▶ **What this exercise asks**
**A.** Answer these questions using the blog text about moths and butterflies.
(i) Between what times was the moth trap switched on during the rainy night?
(ii) What swam across the millpond at Flatford Mill?
(iii) What occasion were Penny and the writer celebrating during their week away?
**B.** Reproduce the part of the blog text starting with "The warm sunshine" and going on through "butterfly often do.".
──────── Provided text ────────
The warm sunshine has meanwhile brought out the butterflies during the day and two of them, a Comma and fine new Peacock showed an interest in the moth trap:





There were lots of brown butterflies wafting about in the garden too, including this skipper - Small, I think - and a very nice Hedge Brown which had the good manners to open its wings and sunbathe, rather than clasping them tightly over its back as these types of butterfly often do.



Saturday 27 July 2019

Home again


Do moths fly in the rain? Definitely, including some whoppers like the very worn but still game Pine Hawk in my first picture.  On the left is the trap shining in mizzly drizzle. The little specks of light are whirling moths, just a few of the many which were around between 8.30pm when I turned it on and 10.30 when I turned it off for fear that the night of rain which was forecast (accurately, it turns out) might blow the bulb.
Here are some more pics of the rakish Pine Hawk followed by four different Ruby Tigers, one of the commonest moths in the eggboxes at the moment. 



Then we have what I think is my first Dun-bar of the year but it could just be an Angle-striped Sallow, an immigrant moth which I haven't recorded yet. It's followed by an impressive beetle which I initially mistook for a flat slug. And the tail-end Charlie is a lovely and well-named Marbled Beauty.





Friday 26 July 2019

Constable Country


Penny and I have been away for a week to celebrate our Ruby Wedding, staying in that delectable (and to us, relatively little-known) part of England known as Constable Country. Thanks to the National Trust, the settings of the painter's most famous works in the valley of the River Stour, which links Suffolk and Essex, are remarkably little-changed. Given my surname, it is perhaps unsurprising that I have always been fond of The Hay Wain - above. Below is my younger son's photograph of the same scene this week, complete with his somewhat abstract rendering of a wain.


The valley is rich in wildlife. While we baked ourselves in the sunshine on the terrace of Flatford Mill, overlooking the scenes above, a Red Admiral butterfly swooped down and a grass snake swam across the millpond, using exactly the same sinuous movements as it employs on land.



I couldn't take the moth trap because of all the other necessities we had to cram in the car, but in the warm weather, the grand old 17th century timber-frame house where we spent the week acted as a sort of super-trap on its own. Here are four moths which were dozing on the walls of our landing yesterday morning, after we left the window open and a light on.
──────── Supplied entries ────────
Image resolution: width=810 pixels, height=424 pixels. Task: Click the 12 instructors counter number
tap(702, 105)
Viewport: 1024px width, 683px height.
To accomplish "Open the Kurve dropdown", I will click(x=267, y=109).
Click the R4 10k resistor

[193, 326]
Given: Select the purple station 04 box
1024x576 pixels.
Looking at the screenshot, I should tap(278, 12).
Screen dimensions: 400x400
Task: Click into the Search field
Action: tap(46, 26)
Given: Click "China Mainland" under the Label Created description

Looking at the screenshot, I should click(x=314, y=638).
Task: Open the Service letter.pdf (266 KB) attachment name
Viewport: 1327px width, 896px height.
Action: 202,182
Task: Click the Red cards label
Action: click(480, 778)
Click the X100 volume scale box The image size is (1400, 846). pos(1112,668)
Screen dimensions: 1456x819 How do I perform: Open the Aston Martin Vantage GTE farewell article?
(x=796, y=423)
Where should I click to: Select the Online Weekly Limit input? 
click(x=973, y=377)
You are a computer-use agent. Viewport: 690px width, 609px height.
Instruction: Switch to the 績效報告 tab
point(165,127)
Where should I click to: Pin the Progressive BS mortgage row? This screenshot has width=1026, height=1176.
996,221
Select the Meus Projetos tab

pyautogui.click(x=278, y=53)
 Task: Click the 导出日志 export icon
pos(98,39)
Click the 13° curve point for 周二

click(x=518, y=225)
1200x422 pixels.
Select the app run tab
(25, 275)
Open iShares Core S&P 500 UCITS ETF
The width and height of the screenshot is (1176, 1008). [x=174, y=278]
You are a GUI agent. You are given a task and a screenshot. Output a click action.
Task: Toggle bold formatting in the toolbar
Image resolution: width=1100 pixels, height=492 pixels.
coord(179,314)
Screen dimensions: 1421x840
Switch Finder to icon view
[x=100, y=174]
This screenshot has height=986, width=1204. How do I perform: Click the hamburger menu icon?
────────
▶ **The solutions**
**A.**
(i) From 8.30pm until 10.30.
(ii) A grass snake.
(iii) Their Ruby Wedding.

**B.**
The warm sunshine has meanwhile brought out the butterflies during the day and two of them, a Comma and fine new Peacock showed an interest in the moth trap:





There were lots of brown butterflies wafting about in the garden too, including this skipper - Small, I think - and a very nice Hedge Brown which had the good manners to open its wings and sunbathe, rather than clasping them tightly over its back as these types of butterfly often do.